With both ends included, repeat exactly the lines of the entries below from the one containing "Tap the shield icon in status bar" down to the one containing "You are a GUI", and no others.

*Records provided*.
§ §
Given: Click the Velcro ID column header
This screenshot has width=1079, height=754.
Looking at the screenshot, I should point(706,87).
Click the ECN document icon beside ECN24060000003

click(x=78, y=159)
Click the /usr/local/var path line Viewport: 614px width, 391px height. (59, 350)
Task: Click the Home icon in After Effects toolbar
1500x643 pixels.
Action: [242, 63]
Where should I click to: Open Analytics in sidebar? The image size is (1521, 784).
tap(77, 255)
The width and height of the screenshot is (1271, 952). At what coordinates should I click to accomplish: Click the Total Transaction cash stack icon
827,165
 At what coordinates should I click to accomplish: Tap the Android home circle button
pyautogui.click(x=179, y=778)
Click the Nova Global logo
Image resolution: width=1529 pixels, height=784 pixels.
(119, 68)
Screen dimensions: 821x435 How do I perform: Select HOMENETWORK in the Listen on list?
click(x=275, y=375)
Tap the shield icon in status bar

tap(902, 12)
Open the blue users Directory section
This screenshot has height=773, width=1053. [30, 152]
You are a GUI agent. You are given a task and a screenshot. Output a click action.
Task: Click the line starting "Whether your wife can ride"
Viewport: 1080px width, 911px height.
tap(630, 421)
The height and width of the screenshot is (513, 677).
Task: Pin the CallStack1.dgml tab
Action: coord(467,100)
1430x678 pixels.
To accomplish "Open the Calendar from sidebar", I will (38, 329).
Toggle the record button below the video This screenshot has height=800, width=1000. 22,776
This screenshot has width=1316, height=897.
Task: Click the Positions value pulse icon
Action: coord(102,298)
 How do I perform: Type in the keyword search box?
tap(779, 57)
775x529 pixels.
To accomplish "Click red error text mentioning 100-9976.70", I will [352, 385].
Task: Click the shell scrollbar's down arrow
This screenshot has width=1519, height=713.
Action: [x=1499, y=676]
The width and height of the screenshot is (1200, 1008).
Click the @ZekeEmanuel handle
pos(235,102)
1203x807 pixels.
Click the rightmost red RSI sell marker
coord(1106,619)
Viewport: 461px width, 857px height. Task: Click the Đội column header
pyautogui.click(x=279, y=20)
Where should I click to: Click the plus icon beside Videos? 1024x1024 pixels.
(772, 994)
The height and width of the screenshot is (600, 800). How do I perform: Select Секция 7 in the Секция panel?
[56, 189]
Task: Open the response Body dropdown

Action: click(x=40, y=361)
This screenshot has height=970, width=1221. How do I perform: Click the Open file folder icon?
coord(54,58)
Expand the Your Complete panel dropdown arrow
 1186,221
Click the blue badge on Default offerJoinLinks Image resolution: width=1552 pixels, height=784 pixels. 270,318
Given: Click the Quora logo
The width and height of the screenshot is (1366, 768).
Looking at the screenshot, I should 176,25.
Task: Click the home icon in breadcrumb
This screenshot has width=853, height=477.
§ §
*Task solution*.
Tap the shield icon in status bar

tap(902, 12)
Open the blue users Directory section
This screenshot has height=773, width=1053. [30, 152]
You are a GUI agent. You are given a task and a screenshot. Output a click action.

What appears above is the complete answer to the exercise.